▶ **EXERCISE TASK 1**: In the OOM killer post, which signal does the author say they are not a big supporter of introducing?

▶ **SELECTED PASSAGE**:
□ □ □ □ □

Re: OOM killer???

Szabolcs Szakacsits (szaka@f-secure.com)
Thu, 29 Mar 2001 18:29:50 +0200 (MET DST)


On Thu, 29 Mar 2001, Dr. Michael Weller wrote:
> On Thu, 29 Mar 2001, Szabolcs Szakacsits wrote:
> > The point is AIX *can* guarantee [even for an ordinary process] that
> > your signal handler will be executed, Linux can *not*. It doesn't matter
> No it can't... and the reason is...

So AIX is buggy in eager mode not reserving a couple of extra pages [per
process] to be able to run the handler. What AIX version(s) you use?
Anyway, as you probably noticed at present I'm not a big supporter of
introducing SIGDANGER, too many things can be messed up for little
or no gain.

> Note that there are nasty users like me, which provide a no_op function
> as SIGDANGER handler.

For example this.

> Joe blow user can code a SIGDANGER exploiting prog that will kill the
> whole concept by allocating memory in SIGDANGER.

And this. Moreover it shouldn't be malicious, people write happily
sighandlers that would blowup thing even without they realise ...

□ □ □ □ □

▶ **RAW DATA**:
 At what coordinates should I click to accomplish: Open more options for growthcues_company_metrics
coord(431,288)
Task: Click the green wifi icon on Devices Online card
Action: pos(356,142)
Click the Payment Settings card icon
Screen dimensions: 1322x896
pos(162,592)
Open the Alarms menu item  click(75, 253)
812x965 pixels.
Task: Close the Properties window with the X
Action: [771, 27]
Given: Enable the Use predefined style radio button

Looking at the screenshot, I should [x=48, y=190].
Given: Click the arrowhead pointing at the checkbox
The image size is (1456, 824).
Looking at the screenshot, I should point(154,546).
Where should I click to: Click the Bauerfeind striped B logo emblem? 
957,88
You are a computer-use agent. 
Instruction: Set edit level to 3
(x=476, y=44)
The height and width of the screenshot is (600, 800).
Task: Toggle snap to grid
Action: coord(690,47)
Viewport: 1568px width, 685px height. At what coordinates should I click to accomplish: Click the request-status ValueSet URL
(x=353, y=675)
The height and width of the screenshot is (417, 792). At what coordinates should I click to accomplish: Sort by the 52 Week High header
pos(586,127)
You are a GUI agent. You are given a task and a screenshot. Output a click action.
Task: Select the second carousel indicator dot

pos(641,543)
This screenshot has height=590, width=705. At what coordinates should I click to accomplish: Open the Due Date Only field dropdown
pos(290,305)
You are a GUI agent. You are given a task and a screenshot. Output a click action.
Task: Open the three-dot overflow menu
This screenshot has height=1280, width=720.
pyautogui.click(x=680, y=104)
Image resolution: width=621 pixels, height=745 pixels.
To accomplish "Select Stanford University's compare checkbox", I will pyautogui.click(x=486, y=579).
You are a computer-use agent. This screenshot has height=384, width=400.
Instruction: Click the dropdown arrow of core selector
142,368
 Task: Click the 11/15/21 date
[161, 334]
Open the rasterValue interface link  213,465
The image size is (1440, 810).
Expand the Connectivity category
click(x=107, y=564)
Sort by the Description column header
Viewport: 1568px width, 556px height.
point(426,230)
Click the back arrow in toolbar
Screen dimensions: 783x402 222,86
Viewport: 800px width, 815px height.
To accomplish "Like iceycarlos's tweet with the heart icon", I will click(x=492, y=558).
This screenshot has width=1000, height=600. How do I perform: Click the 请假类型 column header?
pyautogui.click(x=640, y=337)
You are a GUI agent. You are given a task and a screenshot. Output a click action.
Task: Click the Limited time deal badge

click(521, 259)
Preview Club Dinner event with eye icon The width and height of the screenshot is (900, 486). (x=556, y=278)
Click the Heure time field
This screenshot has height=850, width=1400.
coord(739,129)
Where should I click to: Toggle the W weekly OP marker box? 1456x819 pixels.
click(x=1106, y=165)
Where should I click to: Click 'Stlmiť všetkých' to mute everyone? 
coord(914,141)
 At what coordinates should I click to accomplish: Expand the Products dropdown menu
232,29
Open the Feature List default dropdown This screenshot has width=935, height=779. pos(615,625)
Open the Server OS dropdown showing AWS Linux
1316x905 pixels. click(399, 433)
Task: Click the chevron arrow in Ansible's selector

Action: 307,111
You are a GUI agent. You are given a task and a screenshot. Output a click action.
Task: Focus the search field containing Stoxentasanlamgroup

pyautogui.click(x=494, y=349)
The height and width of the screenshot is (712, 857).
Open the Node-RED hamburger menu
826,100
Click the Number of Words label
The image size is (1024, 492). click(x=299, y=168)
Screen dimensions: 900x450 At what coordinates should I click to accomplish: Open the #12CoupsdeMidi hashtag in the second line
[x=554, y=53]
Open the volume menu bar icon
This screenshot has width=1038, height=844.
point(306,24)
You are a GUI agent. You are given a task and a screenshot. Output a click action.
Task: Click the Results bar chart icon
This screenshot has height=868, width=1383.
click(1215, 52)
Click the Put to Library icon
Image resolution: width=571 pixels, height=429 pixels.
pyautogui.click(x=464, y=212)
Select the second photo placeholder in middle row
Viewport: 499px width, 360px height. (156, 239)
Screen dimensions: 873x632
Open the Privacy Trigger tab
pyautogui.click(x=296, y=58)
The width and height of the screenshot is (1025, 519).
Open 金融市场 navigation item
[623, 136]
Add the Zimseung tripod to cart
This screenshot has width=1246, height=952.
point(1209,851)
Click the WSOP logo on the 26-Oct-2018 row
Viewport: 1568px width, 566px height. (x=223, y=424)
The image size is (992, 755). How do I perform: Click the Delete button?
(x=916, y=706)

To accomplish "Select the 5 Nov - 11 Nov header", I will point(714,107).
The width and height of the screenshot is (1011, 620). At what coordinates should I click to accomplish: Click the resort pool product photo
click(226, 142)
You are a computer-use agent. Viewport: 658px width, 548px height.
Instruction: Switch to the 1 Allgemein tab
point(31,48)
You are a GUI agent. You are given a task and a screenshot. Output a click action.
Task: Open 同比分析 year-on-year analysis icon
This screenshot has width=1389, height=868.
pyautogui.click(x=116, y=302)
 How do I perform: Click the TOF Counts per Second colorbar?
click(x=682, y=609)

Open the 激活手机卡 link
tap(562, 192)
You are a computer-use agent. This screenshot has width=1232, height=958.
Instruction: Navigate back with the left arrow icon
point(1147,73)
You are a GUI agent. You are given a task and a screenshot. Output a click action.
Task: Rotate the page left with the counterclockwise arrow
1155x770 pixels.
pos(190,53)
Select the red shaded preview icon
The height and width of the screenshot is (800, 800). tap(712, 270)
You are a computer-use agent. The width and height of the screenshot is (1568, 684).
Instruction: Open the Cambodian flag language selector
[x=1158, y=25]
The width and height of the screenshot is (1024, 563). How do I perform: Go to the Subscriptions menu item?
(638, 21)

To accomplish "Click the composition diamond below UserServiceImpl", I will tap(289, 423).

□ □ □ □ □

▶ **EXERCISE TASK 2**: Please render the rows as a Markdown table with columns No. and Text, starting at the line that contains "Open the Alarms" and ending at the line that contains "Looking at the screenshot, I should [x=48, y=190].", both included. Leave out blank lines.

▶ **EXERCISE SOLUTION 1**: SIGDANGER.

▶ **EXERCISE SOLUTION 2**:
| No. | Text |
|---|---|
| 1 | Open the Alarms menu item  click(75, 253) |
| 2 | 812x965 pixels. |
| 3 | Task: Close the Properties window with the X |
| 4 | Action: [771, 27] |
| 5 | Given: Enable the Use predefined style radio button |
| 6 | Looking at the screenshot, I should [x=48, y=190]. |